I got a cheap 2-stroke petrol brush cutter a month ago off ebay and it started dripping black oil after a week. 
It seems to be coming from the join where the clutch assembly meets the motor. 
Do 2-stroke brush cutters have transmission oil? 
If it leaks is that just need tightening up or does it indicate a design fault or need a gasket? 
I though the only fluids in these machines were fuel and 2-stroke oil and grease on the end of the drive-shaft.

----------


## Bart1080

check and tighten all bolt on the motor.  Will be the oil in the 2 stroke mix.  
Not the first time I've seen these bolts come loose on a cheap piece of equipment

----------


## droog

How much oil in the two stroke and do you mix it before use ?
I assume the cut-out in the cover of the first pic is the exhaust and looks to be where the majority of oil is pooled.

----------


## mojorising

> How much oil in the two stroke and do you mix it before use ?
> I assume the cut-out in the cover of the first pic is the exhaust and looks to be where the majority of oil is pooled.

  Thanks for the replies Bart and Droog 
The 2-stroke mix is about 1:35 well shaken 
The 2-stroke is green but the oil leaking from the machine is almost black. 
Do brush cutters have oil as part of their clutch assembly? 
This is the machine  https://www.ebay.com.au/itm/130733499764 
It is quite powerful and feels quite sturdy but the oil leak is a worry

----------


## Bart1080

> Do brush cutters have oil as part of their clutch assembly?

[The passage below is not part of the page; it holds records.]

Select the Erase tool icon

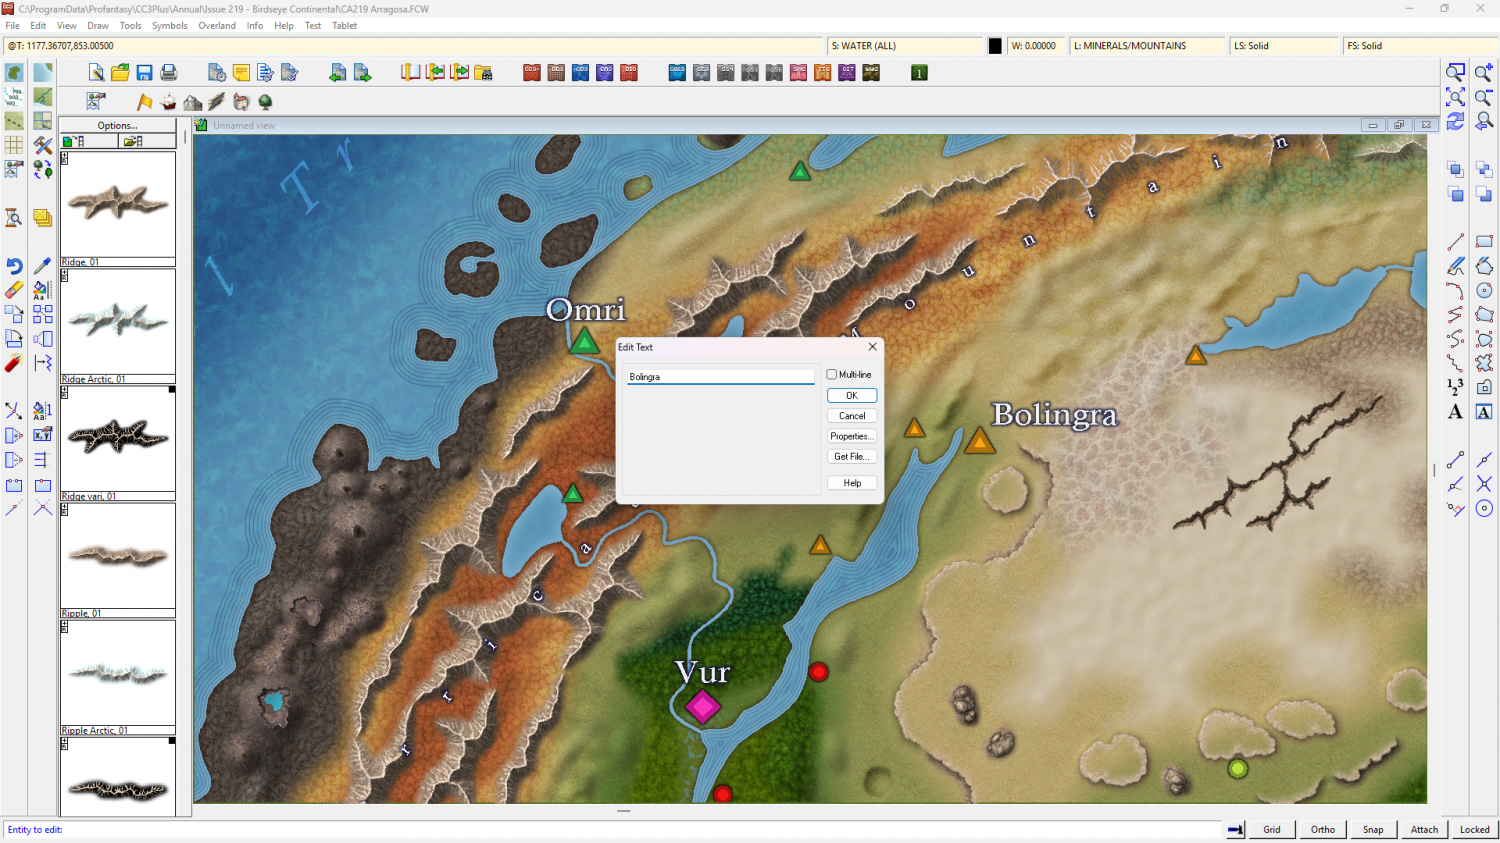click(x=14, y=290)
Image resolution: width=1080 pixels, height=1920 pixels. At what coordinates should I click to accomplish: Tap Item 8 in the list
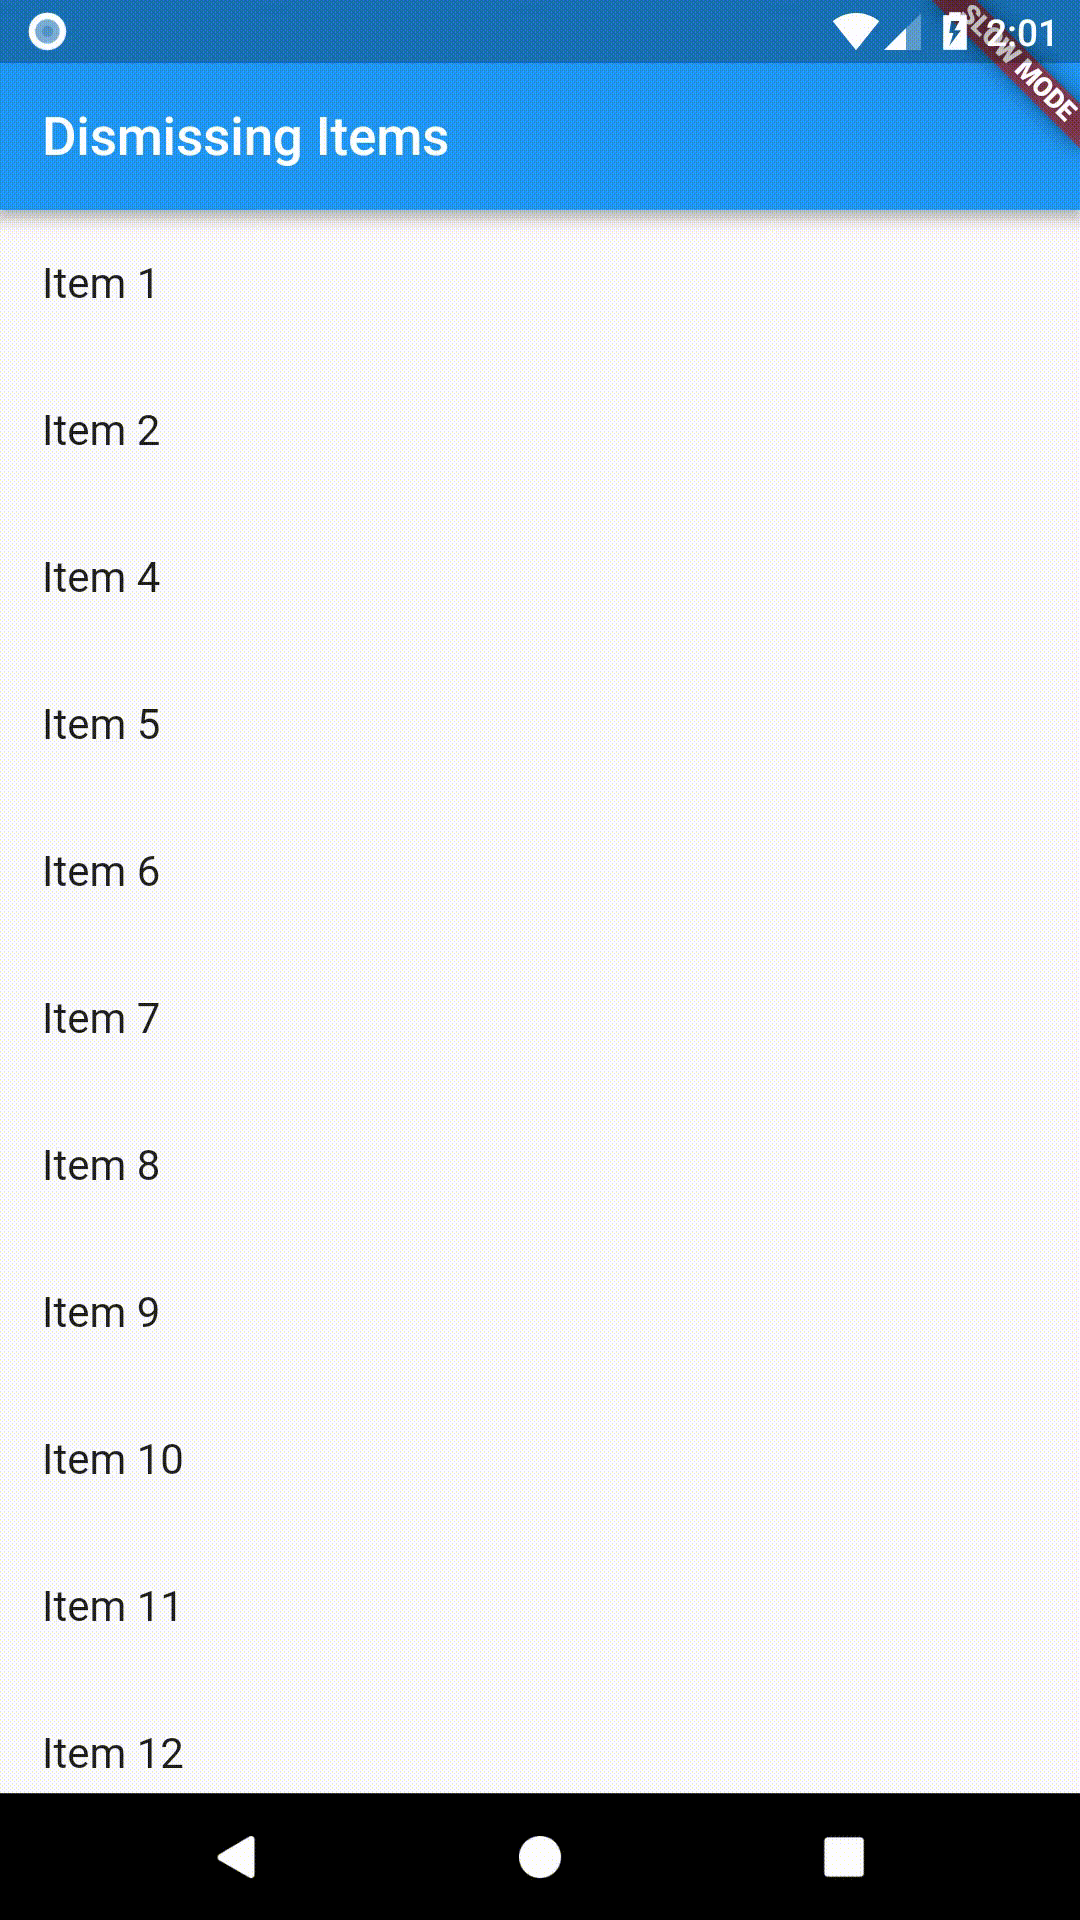tap(101, 1166)
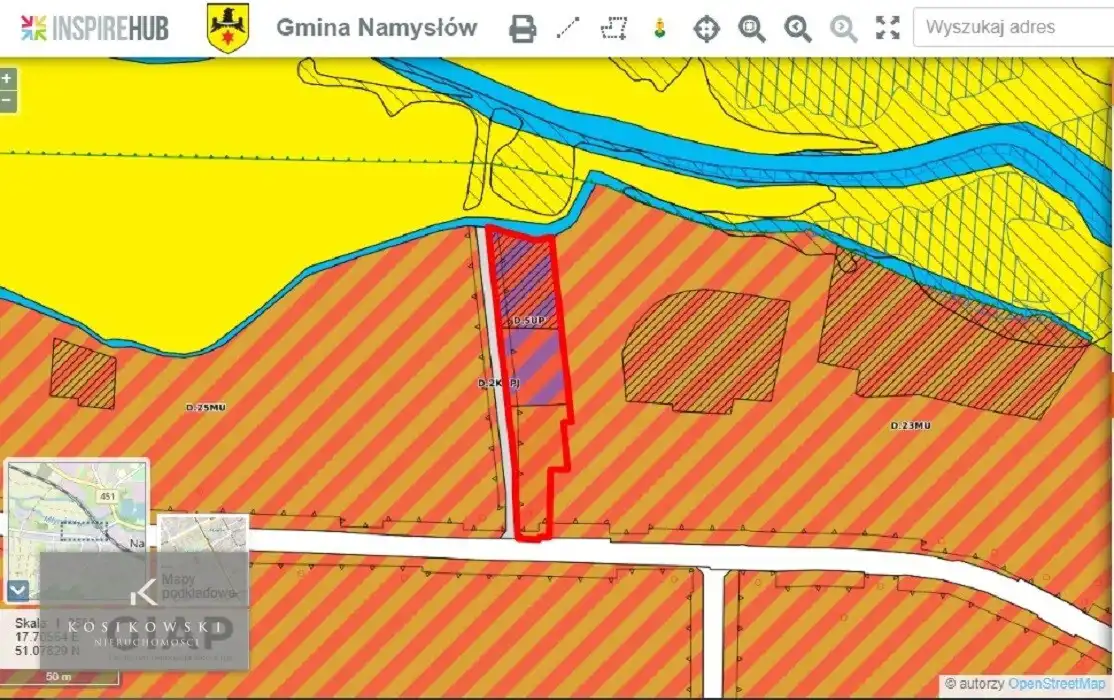Click the Wyszukaj adres search field
Image resolution: width=1114 pixels, height=700 pixels.
coord(1012,28)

  No, the only oil is within the 2 stroke mix.  Take the spark plug out.  Is it black with oil like it hasnt fired correctly?  Clean and try again.  If its not running smoothly, could be:  the Mixtures arn't set correctly, Assume it starts nicely and isnt spluttering when full power like the 2 mixture screws are set to and overly rich mix?check for broken gaskets on the cylinder heador loose bolts - check carby isn't loose, head bolts etcspark plug needs cleaning as its gunked up with oil/carban or replacingCheck the spark arrestor gauze isnt blocked, clean if req.  
The black oil is the burnt carben mixed in with the oil mix (normal).

----------


## Whitey66

It looks to me like you have your oil to fuel ratio too high. 35:1 is 28.6 ml in one litre, 143 ml in 5 litres, 286 ml in 10 litres and so on. Are you using an oil that came with the brush cutter? If you are, ditch it and get some proper good quality 2-stroke oil for air cooled engines.

----------


## droog

Two stroke oil may be green but once it is run through the engine and combustion process it picks up carbon, just like the oil in your car goes in a light honey colour but when you do an oil change it is black as. 
Too much oil in the fuel mix will give you black oil out the exhaust just like pictured. Cheap machines they usually advise higher mix ratios and you will always get discharge from the exhaust. 
My bet is the fuel / oil ratio, from the link the seller recommends 25:1. Compare to a quality two stroke like Stihl who recommend 50:1
The extra oil has to end up somewhere.

----------